[ÉDITO]- Réélection de Sonko à la tête du PASTEF: Un plébiscite qui rebat les cartes du pouvoir sénégalais

La réélection d’Ousmane Sonko à la tête du PASTEF avec l’unanimité absolue de 589 voix sur 589 dépasse largement le simple cadre d’un congrès partisan. Elle constitue un acte politique majeur, un signal d’une portée considérable adressé simultanément au Sénégal, à la sous-région et à la communauté internationale.Dans un contexte marqué par des frictions larvées et des rivalités de plus en plus perceptibles au sein de l’exécutif sénégalais, ce plébiscite revêt les allures d’une démonstration de force.
Il rappelle que, malgré son départ de la Primature et son accession à la présidence de l’Assemblée nationale, Ousmane Sonko demeure le principal dépositaire du projet politique qui a porté le PASTEF au pouvoir. Plus encore, il confirme qu’il conserve une emprise quasi magnétique sur sa base militante, laquelle continue de voir en lui l’incarnation première de l’espérance politique née en 2014.
A travers ce vote sans la moindre dissonance, les militants du PASTEF ont envoyé un message limpide : Sonko reste le centre de gravité du mouvement. À l’endroit du président Bassirou Diomaye Faye, l’avertissement est subtil mais perceptible. Il rappelle que la légitimité institutionnelle et la légitimité militante ne se superposent pas toujours et que le leadership populaire de Ousmane Sonko demeure une réalité incontournable de l’équation politique sénégalaise.

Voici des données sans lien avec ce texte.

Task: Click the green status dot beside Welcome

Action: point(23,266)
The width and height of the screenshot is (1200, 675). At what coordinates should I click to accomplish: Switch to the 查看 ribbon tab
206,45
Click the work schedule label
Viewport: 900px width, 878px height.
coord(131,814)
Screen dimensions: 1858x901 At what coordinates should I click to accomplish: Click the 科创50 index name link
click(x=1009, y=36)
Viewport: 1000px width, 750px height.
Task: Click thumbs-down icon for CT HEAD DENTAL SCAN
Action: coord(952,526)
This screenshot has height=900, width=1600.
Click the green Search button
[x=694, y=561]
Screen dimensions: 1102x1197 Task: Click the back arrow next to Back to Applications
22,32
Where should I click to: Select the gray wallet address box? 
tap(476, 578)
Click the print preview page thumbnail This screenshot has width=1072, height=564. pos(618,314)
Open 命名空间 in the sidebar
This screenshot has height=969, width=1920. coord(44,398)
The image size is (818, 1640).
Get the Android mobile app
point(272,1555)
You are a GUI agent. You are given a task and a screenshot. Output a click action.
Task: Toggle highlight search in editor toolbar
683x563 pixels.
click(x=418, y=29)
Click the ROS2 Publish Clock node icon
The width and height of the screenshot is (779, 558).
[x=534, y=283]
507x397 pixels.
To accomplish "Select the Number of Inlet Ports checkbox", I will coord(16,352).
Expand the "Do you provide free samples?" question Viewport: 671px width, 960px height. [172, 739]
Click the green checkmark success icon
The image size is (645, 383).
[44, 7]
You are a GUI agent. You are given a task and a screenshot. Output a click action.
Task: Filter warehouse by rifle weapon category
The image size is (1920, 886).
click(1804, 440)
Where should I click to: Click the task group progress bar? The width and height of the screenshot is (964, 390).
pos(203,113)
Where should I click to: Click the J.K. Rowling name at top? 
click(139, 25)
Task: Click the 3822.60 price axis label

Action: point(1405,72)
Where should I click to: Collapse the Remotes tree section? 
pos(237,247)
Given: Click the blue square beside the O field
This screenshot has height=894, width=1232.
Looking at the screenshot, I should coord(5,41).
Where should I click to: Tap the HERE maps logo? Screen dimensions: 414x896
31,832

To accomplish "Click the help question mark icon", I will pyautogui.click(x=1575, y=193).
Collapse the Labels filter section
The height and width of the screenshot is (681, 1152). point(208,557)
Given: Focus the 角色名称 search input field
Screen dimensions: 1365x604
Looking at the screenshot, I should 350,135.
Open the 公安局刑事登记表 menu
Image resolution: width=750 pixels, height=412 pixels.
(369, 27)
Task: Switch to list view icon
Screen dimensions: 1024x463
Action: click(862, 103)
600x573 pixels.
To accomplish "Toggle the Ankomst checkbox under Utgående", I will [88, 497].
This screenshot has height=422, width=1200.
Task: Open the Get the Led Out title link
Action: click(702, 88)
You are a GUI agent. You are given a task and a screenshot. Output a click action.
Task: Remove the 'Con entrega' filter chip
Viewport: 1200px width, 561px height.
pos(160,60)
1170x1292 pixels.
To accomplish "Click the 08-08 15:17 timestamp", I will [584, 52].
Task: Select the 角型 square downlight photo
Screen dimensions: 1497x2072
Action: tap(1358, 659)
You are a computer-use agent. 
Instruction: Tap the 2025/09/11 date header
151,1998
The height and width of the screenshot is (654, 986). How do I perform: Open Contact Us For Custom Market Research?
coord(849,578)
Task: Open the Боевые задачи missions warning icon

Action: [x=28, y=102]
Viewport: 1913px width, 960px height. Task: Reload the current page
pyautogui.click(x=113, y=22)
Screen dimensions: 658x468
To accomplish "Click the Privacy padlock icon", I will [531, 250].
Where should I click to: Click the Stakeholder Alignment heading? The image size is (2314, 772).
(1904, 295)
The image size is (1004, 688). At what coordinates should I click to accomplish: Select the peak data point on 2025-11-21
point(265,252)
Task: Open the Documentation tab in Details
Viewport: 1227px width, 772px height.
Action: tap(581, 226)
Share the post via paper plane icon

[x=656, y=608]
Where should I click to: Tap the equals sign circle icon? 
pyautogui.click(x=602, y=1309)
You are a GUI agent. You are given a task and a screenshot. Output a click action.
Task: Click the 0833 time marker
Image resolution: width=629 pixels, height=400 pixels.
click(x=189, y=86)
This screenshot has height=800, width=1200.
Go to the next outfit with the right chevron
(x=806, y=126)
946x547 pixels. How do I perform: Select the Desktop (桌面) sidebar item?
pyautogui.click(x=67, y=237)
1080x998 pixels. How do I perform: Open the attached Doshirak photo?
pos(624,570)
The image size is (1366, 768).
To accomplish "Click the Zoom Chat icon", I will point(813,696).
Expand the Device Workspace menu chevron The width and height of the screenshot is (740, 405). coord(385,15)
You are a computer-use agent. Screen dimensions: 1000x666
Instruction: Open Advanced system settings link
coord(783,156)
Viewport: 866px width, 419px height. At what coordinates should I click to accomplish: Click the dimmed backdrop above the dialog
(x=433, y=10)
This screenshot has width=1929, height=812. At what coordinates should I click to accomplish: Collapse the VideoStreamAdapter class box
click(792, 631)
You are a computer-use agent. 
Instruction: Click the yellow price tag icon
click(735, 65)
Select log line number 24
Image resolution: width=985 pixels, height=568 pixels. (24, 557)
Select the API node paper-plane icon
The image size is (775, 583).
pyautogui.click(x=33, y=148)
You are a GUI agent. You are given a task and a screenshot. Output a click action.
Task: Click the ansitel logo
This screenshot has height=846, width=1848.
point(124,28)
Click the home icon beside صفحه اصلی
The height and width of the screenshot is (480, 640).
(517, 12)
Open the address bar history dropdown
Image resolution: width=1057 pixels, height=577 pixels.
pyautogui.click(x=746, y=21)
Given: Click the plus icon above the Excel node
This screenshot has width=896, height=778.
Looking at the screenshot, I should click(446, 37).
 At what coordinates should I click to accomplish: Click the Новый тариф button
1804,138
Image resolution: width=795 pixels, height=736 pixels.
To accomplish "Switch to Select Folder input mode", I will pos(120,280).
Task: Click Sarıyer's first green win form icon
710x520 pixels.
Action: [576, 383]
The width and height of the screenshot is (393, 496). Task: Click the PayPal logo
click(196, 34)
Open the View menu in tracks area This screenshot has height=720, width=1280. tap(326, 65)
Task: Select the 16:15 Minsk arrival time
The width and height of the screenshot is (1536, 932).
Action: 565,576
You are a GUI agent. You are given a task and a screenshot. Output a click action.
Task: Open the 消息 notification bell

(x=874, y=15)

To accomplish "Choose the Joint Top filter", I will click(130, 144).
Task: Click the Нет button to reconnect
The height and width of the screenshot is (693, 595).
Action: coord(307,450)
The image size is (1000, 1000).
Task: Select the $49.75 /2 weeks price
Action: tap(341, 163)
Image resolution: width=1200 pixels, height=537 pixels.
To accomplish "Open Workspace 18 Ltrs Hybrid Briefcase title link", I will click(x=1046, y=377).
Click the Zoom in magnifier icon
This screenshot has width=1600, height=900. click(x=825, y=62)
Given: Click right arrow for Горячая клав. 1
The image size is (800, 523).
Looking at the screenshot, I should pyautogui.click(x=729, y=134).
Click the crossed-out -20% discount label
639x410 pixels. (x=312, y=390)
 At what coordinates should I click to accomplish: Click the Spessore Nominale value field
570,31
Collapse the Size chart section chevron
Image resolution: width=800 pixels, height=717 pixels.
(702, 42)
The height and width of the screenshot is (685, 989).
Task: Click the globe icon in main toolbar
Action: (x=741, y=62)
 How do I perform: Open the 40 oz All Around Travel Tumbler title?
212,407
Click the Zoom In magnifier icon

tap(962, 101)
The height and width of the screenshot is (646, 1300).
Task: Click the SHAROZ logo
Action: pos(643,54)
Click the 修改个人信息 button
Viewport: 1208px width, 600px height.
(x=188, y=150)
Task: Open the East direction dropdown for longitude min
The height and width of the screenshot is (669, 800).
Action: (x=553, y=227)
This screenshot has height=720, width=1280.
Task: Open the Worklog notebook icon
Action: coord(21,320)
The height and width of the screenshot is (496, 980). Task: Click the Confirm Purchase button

Cette réélection apparaît ainsi comme une démonstration éclatante de sa capacité de mobilisation, de sa résilience politique et de sa force de frappe organisationnelle. Elle le replace naturellement dans la perspective de l’élection présidentielle de 2029, où il pourrait apparaître, sauf bouleversement majeur, comme le porte-étendard naturel du parti.Cependant, cette consécration ne doit pas devenir le prélude à une nouvelle séquence de tensions.
Le Sénégal, longtemps cité comme une référence démocratique sur le continent, a déjà payé un lourd tribut aux antagonismes politiques de ces dernières années. Les blessures ne sont pas totalement cicatrisées et les vieux démons de la confrontation demeurent tapis dans l’ombre, prêts à ressurgir au moindre faux pas.L’heure n’est donc ni aux démonstrations d’ego ni aux guerres de préséance.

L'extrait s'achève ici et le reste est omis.